Iran
eyes mediation role in
Bahrain By Kaveh L Afrasiabi
"America is trying to sow discord among
Shi'ites and Sunnis... they want to create tension
between Iran and Arabs... but their plan will
fail." Iranian President Mahmud Ahmadinejad in
a speech on Monday to mark national Army Day.
After weeks of rising tensions with Saudi
Arabia over its military intervention in Bahrain,
Iran plans to reposition itself as a mediator
rather than a suspected interloper in the
political impasse gripping the tiny island.
Behind Tehran's plan is a firm conviction,
reflected in Ahmadinejad's speech on Army Day,
that the United States and
Israel plan to isolate Iran
in the region and poison its relations with the
Arab world. This would deprive Iran of benefiting
politically from the upheavals that have
undermined the pro-West status quo in the Middle
East.
Chief among these benefits is a new
era in Iran-Egypt relations, with Iran's foreign
policy machinery working overtime to accelerate
the process of normalization ties with Cairo.
Iran-Egypt relations were severely damaged
following the 1979 Islamic Revolution, and fell
apart following Egypt's recognition of Israel in
the same year.
Iranian Foreign Minister
Ali Akbar Salehi recently welcomed a proposal by
Egypt's newly appointed Foreign Minister Nabil
al-Arabi for the promotion of bilateral ties.
Salehi said that Tehran was ready to resume
relations with Cairo.
"Iran is an Islamic
country and is not an enemy of Egypt," Field
Marshal Tantawi, the head of Egypt's military
council, said on April 9.

Data →
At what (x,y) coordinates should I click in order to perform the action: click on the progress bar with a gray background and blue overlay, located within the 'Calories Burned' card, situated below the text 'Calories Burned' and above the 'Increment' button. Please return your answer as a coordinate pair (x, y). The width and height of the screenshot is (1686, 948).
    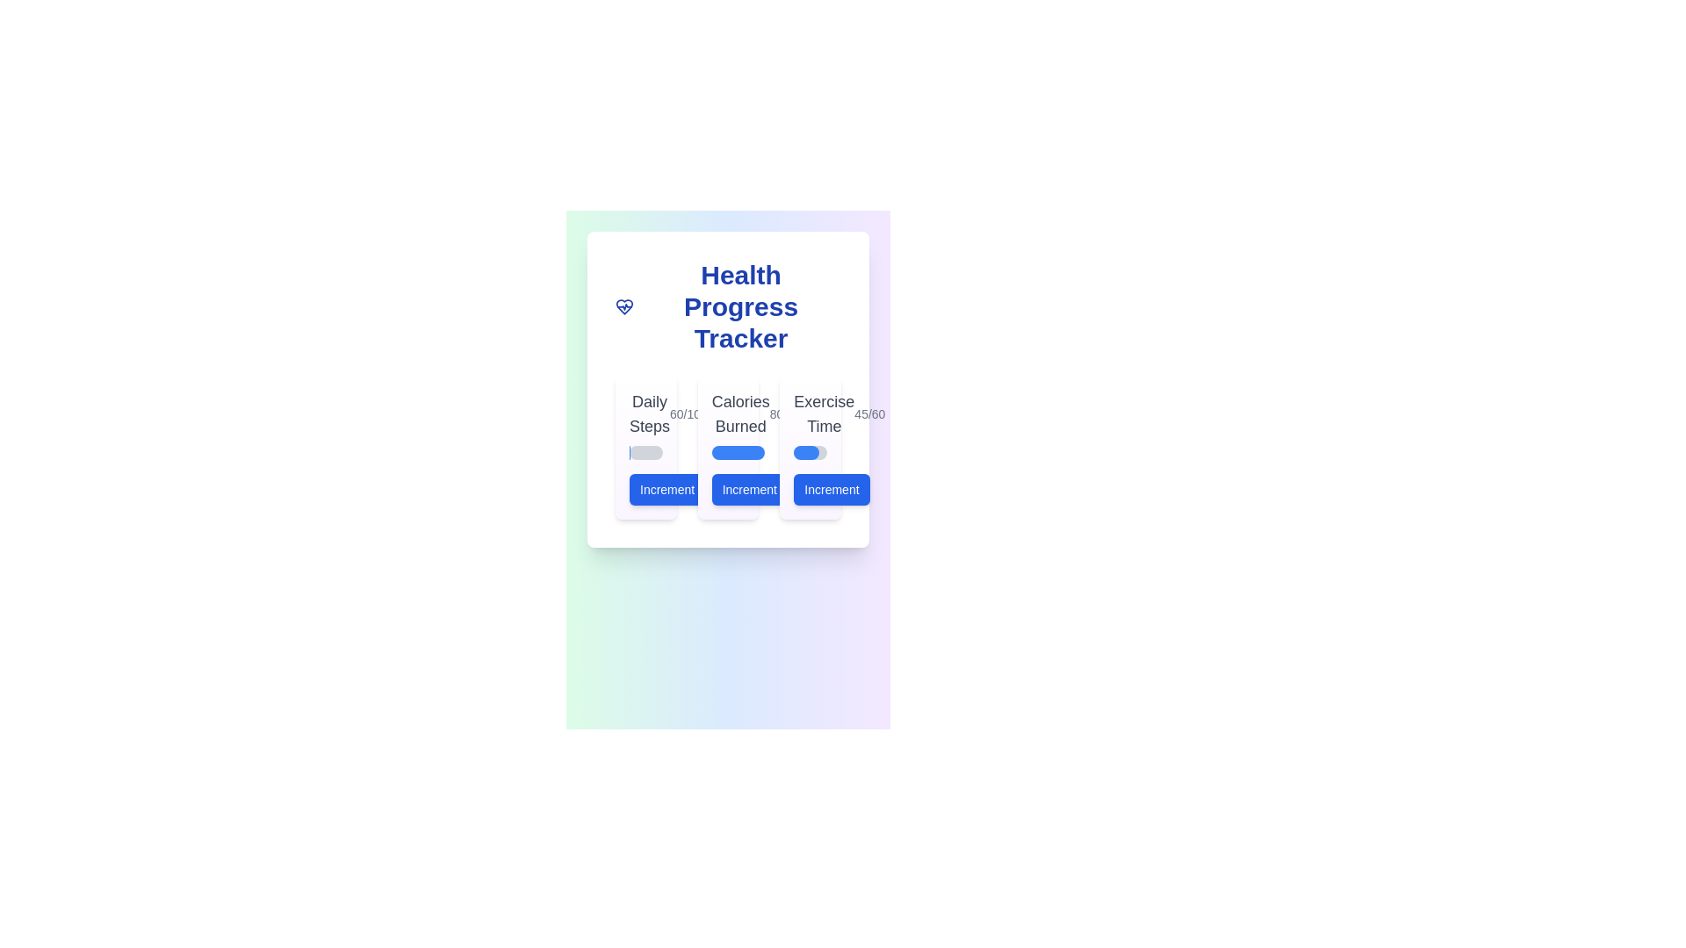
    Looking at the image, I should click on (728, 452).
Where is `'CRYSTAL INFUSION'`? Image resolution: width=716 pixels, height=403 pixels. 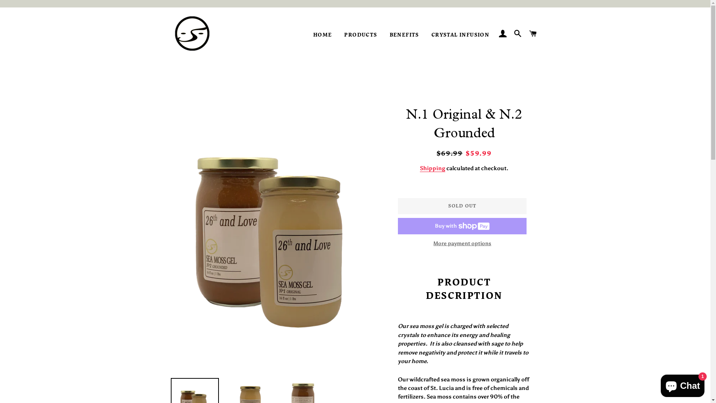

Actions to take →
1: In the article about Iran and Bahrain, what occasion was Ahmadinejad's Monday speech marking?
2: Rewrite the article about Iran and Bahrain, everything from "Iranian Foreign Minister" down to "on April 9.", putting "the Egyptian capital" where "Cairo" appears.
3: Carry on the article about Iran's mediation role in Bahrain from its last sentence.

Responses by task →
1: National Army Day.

2:
Iranian Foreign Minister
Ali Akbar Salehi recently welcomed a proposal by
Egypt's newly appointed Foreign Minister Nabil
al-Arabi for the promotion of bilateral ties.
Salehi said that Tehran was ready to resume
relations with the Egyptian capital.
"Iran is an Islamic
country and is not an enemy of Egypt," Field
Marshal Tantawi, the head of Egypt's military
council, said on April 9.

3:
Iran's
blossoming rapprochement with Egypt is an unwanted
development for the US, Israel, and Saudi Arabia,
particularly for Riyadh. Saudi Arabia's leadership
is currently committing huge resources to whipping
up Iran-phobia not only in the Arab world but also
in Washington and other Western capitals.
Tantawi's sentiments are shared by a
number of prominent Egyptians, including Amr Musa,
the head of Arab League. He recently called for
"improvement not only in Iran-Egypt relations but
also Iran's relations with the entire Arab world."
Another proponent of Iran taking a new
role in the Middle East is Ekmeleddin Ihsanoglu,
the current head of the (Saudi-led) Organization
of Islamic Conference (OIC). He said recently that
Egypt under Hosni Mubarak maintained the tensions
with Iran in order to maintain the flames of
sectarian conflicts in the Abode of Islam.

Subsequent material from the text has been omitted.